Ci-après, in extenso, le point fort du communiqué :

" A l’occasion de cette audience, la délégation de l’UDPS a tenu à porter à la connaissance de Monsieur Edem Kodjo que le dialogue politique qu’il est appelé à conduire et auquel l’UDPS pourrait prendre part est un dialogue politique qui répond aux exigences, ci-après :
1. Un dialogue politique, transparent et associant toutes les parties prenantes congolaises ;
2. Un dialogue politique qui respecte la Constitution et les délais qu’elle prescrit pour que les élections présidentielles et législatives aient lieu en novembre 2016,
3. Un dialogue politique qui organise la passation pacifique du pouvoir à l’issue des élections crédibles et apaisées de novembre 2016,
4. Un dialogue politique qui tire son fondement, outre notre Constitution, dans les instruments internationaux, aussi bien l’Accord-cadre d’Addis-Abeba du 24 novembre 2013 que la Résolution 2277 du Conseil de sécurité des Nations Unies du 30 mars 2016.
5. En outre, la délégation a tenu à souligner qu’elle était investie officiellement et constituait le seul canal de transmission de tout engagement liant le parti dans le cadre de préparation, de l’organisation ou de la tenue éventuelle dudit dialogue.

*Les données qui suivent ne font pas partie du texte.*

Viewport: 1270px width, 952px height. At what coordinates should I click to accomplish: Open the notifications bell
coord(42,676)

6. Il va de soi que tout autre échange ou contact avant la désignation officielle du Facilitateur, c’est-à-dire, lors de sa mission de consultation, soit avant le 06 avril 2016, ne constitue que des échanges informels dont le parti ne se sent nullement obligé.
7. La délégation de l’UDPS, après avoir fait état du mandat reçu du Président du Parti, mandat qui court jusqu’au 24 avril 2016, a prévenu Monsieur Edem Kodjo qu’à cet
te étape de sa mission.

Le communiqué conclut que l'UDPS, dont les délégués ont par ailleurs demandé à Eden Kodjo d’" apporter formellement la réponse à chacune des préoccupations ", ne remettra sa liste des participants à "un éventuel comité préparatoire du dialogue" que lorsqu'elle aura reçu du facilitateur " un vade mecum clair où il propose le cadre précis de travail qu’il entend mener en toute neutralité et impartialité ".

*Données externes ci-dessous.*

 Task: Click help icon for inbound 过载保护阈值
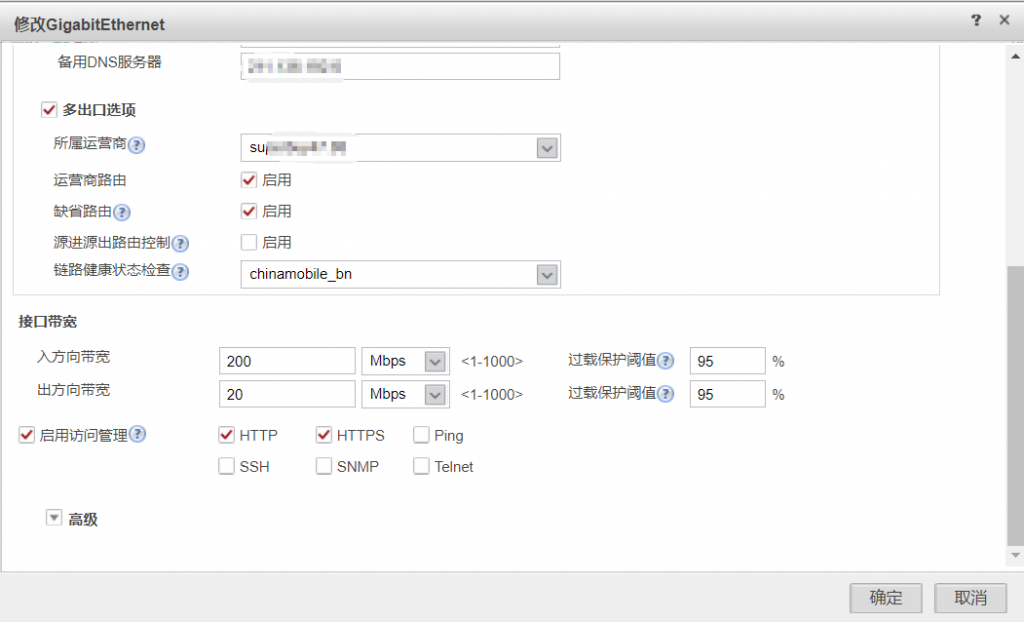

Comme il est aisé de le comprendre, l'UDPS, avec son radicalisme légendaire, ne laisse aucune marge de manœuvre au facilitateur, encore moins au camp de la Majorité présidentielle, qui s'est pourtant empressée de récolter les signatures lui permettant d'officialiser le glissement par la Cour constitutionnelle. Aussi, chacun devant aller à ce dialogue avec sa propre logique, celle de son propre camp politique, rien ne peut encore être pris pour argent comptant. Les surprises restent à venir.